Minister for Agriculture Michael Creed has insisted his department is in the vanguard driving the move to establish a badger tuberculosis (TB) vaccination programme, following criticism of the slow pace of progress.
He said a vaccine trial in Kilkenny had been completed with results expected in 2017, while trials are also being conducted in six locations to vaccinate several hundred badgers to monitor them over three to four years.
This is expected to conclude in 2018 and the outcome “will eventually determine whether the vaccination of badgers delivers an outcome equivalent to the current badger removal strategy”.
Independents4Change TD Clare Daly claimed the department culled 6,000 badgers every year in a practice the Irish Wildlife Trust had described as “inhumane and barbaric”.
Ms Daly said the trust pointed to many instances of lactating females being culled while their cubs were left to starve underground.
Under threat
During agriculture questions in the Dáil, Ms Daly said it was quite shocking that they had been discussing a vaccination programme for badgers for the past 25 years and she said it was very concerning that, according to the Minister’s information, it would take a further two years before any progress was made.

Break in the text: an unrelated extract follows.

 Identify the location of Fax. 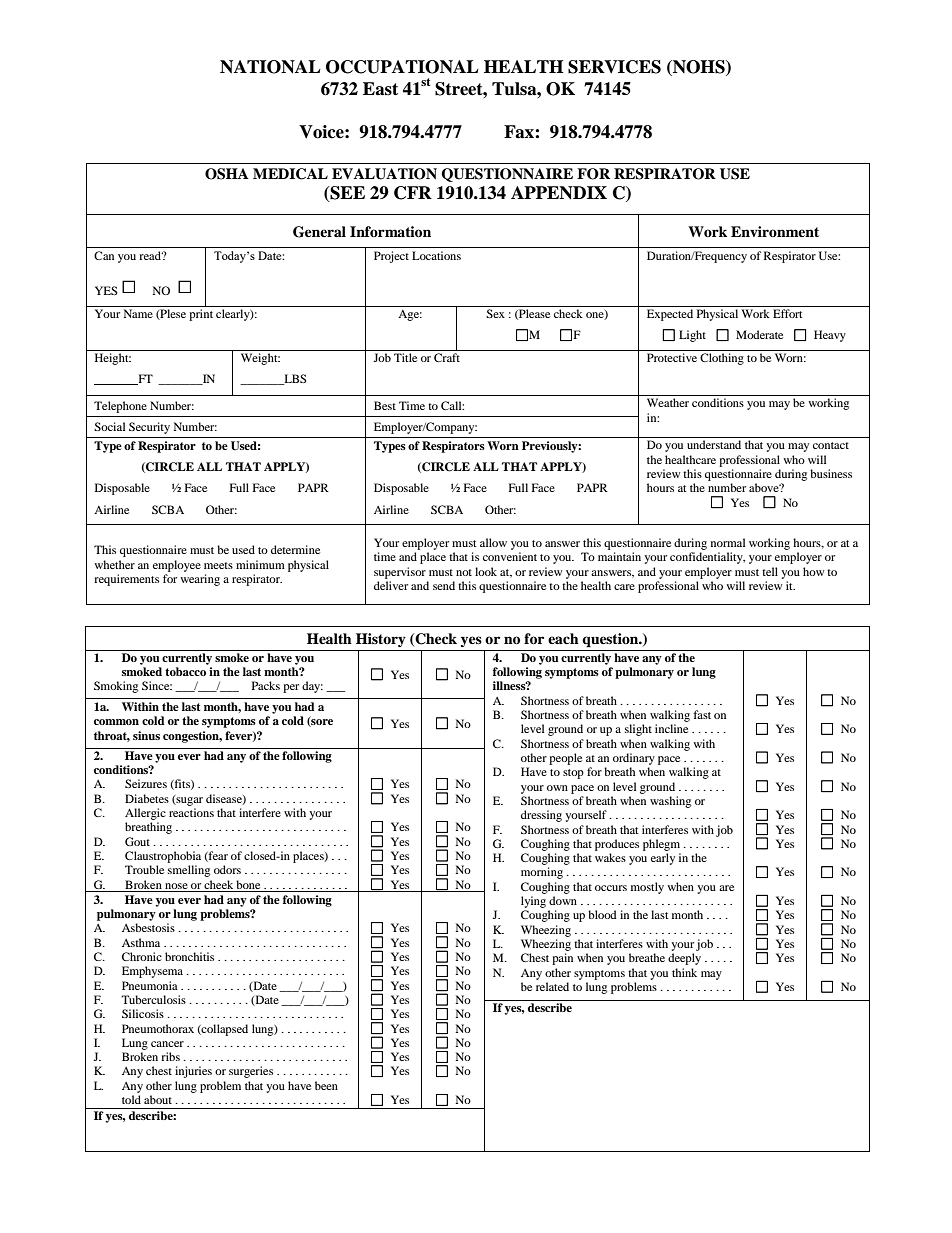
(520, 132).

She added that there was firm information to the effect that the badger population and its sustainability were under threat because of current practices.
The Dublin Fingal TD pointed to the UK experience where a “gold standard study” found that culling made no meaningful contribution to the control of bovine TB in Britain and that badger infection followed, rather than led, TB infections in cattle.
Mr Creed said, however, that Ms Daly was “blind-sided” to another element of the debate.
He pointed to the “extraordinary hardship that a TB outbreak brings to the farming community”.
The Minister said that often in relation to the cause “the finger is pointed conclusively at badger setts”.